■ **YOUR INSTRUCTIONS**: Find every line in the records that holds the string "blue". Copy each one.

▼▼▼

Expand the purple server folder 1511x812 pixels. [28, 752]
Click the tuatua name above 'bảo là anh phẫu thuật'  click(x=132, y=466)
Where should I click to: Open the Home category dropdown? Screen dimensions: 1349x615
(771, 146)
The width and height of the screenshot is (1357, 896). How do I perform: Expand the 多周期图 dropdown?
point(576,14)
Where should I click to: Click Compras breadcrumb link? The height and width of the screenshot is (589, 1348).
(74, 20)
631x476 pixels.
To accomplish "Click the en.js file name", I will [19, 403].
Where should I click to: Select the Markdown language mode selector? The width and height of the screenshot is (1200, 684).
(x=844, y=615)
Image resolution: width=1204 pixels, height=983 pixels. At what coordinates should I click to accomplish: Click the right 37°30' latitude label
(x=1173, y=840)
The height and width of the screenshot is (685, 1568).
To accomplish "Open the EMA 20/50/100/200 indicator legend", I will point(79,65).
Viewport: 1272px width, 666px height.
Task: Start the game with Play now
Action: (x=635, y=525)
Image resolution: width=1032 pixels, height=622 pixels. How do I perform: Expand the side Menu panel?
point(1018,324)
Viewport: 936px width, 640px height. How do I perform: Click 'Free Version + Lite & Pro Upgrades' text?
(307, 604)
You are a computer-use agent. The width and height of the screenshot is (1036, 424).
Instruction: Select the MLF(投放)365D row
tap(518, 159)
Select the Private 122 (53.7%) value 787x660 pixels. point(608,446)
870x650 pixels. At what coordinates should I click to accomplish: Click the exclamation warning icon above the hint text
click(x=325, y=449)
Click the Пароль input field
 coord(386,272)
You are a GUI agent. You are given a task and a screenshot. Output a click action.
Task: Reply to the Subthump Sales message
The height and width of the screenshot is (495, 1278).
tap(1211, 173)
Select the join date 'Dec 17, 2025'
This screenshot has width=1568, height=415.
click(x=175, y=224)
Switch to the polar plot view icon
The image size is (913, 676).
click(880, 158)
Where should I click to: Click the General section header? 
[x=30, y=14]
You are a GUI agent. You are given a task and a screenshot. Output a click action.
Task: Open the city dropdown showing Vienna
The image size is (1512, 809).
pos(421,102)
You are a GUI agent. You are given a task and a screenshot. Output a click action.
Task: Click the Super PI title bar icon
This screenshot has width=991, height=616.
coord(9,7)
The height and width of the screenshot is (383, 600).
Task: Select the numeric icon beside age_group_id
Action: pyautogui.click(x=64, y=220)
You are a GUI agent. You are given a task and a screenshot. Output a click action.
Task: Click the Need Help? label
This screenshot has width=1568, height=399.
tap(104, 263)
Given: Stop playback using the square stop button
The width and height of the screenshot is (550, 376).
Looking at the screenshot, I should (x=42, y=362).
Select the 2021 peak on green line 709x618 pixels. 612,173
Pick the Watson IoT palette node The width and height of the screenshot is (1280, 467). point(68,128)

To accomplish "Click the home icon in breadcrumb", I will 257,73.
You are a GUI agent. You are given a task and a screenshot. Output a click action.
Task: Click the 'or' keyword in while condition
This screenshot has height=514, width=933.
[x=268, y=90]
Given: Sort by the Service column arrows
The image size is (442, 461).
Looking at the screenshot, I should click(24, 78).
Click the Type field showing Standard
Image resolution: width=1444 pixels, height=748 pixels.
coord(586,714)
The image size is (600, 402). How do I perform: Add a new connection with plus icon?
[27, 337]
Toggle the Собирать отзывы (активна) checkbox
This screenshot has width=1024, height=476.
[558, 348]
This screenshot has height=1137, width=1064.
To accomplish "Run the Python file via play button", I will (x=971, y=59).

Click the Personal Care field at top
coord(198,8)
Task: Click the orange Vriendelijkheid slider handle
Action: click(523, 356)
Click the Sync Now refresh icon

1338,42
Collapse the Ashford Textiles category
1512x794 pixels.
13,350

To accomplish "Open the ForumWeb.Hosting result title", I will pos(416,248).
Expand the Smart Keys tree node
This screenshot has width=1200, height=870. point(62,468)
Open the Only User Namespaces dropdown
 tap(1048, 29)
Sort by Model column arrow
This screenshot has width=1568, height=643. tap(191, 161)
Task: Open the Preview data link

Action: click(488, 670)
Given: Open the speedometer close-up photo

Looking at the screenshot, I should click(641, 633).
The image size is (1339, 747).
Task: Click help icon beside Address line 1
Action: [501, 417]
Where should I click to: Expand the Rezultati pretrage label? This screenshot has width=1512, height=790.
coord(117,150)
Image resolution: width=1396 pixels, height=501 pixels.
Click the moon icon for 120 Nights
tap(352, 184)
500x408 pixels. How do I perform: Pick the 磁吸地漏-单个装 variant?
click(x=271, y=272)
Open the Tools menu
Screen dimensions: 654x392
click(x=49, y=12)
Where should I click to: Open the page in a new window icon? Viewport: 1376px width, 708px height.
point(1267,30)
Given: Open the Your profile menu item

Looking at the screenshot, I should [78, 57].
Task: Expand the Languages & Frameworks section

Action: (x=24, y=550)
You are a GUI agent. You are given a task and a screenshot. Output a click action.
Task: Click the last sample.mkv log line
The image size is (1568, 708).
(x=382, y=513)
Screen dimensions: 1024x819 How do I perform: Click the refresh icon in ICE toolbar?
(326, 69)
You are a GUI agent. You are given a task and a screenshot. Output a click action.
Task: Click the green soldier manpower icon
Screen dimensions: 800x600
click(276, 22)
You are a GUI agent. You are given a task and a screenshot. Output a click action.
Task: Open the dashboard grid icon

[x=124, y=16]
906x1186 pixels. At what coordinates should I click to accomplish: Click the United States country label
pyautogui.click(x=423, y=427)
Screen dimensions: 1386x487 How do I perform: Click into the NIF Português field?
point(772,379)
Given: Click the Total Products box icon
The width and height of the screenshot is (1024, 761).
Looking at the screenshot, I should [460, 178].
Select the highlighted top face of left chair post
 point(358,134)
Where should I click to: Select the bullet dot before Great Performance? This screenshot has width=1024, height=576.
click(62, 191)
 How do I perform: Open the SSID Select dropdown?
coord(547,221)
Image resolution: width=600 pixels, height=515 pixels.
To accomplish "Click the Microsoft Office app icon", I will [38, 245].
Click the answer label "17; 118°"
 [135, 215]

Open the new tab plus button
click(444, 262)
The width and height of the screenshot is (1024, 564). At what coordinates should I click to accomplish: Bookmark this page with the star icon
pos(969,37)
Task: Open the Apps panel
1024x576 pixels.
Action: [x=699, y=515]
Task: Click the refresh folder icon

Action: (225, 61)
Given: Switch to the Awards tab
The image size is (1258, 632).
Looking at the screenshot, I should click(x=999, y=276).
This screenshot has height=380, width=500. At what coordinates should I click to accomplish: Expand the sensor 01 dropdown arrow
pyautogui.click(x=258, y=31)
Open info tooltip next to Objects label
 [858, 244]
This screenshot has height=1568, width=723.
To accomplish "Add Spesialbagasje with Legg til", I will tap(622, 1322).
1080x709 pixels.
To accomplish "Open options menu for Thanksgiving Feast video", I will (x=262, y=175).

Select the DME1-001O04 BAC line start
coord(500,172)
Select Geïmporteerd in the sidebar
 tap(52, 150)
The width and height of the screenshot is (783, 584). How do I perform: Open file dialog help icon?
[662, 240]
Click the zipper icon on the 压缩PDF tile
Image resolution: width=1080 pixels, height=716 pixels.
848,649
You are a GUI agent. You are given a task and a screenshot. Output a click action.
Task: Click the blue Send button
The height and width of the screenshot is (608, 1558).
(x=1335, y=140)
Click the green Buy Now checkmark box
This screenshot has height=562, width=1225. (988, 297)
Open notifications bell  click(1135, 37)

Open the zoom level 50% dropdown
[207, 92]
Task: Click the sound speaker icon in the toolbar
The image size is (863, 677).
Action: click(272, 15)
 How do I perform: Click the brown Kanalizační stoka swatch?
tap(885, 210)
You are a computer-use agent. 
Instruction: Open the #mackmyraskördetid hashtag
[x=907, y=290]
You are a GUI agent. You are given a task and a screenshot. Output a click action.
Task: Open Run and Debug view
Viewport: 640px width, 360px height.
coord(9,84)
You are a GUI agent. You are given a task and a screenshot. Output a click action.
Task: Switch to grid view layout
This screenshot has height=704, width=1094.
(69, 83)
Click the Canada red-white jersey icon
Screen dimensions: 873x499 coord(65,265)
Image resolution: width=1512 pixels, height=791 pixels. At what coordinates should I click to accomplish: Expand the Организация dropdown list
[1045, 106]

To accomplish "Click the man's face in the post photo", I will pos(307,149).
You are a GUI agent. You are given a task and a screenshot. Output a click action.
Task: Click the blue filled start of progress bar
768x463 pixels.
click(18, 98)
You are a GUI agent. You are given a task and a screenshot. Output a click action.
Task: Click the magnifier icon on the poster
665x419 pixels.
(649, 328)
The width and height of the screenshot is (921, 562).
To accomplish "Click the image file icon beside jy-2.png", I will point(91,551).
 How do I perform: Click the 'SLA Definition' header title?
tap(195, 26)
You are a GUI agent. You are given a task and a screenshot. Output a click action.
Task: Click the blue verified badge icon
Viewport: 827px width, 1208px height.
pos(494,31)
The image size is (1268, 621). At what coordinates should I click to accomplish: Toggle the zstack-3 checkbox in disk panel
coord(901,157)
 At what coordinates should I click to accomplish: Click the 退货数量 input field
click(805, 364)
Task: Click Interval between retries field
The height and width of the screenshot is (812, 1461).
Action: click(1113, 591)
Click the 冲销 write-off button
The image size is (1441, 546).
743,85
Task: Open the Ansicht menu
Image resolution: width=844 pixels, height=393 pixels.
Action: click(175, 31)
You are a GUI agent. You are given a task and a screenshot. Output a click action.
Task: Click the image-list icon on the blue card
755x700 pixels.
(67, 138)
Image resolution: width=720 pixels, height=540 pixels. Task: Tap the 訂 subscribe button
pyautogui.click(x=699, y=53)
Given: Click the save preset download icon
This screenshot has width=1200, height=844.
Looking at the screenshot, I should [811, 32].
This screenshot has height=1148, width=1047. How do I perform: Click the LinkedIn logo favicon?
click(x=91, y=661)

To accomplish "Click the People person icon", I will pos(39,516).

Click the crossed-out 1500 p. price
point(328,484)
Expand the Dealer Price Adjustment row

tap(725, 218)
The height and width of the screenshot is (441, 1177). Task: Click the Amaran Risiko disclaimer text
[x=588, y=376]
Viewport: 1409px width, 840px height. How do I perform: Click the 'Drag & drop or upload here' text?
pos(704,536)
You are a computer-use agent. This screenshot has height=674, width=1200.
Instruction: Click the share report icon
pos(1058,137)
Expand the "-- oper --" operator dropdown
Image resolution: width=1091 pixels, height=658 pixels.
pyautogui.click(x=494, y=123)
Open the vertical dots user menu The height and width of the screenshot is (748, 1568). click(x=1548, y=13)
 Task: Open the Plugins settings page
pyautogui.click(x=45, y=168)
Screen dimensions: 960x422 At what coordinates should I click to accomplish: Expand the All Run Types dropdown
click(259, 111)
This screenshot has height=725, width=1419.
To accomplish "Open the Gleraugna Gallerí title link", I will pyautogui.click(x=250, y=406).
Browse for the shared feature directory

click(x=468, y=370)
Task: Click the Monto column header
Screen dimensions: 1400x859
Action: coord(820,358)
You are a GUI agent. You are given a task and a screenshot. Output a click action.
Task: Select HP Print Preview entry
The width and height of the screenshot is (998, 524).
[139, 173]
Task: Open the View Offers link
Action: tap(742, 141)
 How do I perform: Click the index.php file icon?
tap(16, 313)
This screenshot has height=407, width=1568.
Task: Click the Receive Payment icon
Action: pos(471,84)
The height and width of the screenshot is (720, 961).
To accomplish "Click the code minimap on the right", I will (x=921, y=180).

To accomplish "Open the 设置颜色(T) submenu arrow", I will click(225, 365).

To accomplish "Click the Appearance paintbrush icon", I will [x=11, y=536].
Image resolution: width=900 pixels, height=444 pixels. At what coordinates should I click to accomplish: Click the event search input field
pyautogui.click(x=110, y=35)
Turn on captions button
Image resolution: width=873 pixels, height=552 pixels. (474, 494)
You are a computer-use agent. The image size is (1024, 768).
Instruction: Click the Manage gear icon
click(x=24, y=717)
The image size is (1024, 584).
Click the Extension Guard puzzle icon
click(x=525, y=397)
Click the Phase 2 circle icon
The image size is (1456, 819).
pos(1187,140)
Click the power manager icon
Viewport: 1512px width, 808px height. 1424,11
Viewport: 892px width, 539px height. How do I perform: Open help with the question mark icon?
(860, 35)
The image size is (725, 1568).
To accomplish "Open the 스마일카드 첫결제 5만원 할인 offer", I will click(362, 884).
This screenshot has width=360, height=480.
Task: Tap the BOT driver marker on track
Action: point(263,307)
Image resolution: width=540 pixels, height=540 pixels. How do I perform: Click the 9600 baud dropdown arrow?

▲▲▲

■ **TASK ANSWER**:
Task: Click the blue Send button
Task: Click the blue filled start of progress bar
Task: Click the blue verified badge icon
Task: Click the image-list icon on the blue card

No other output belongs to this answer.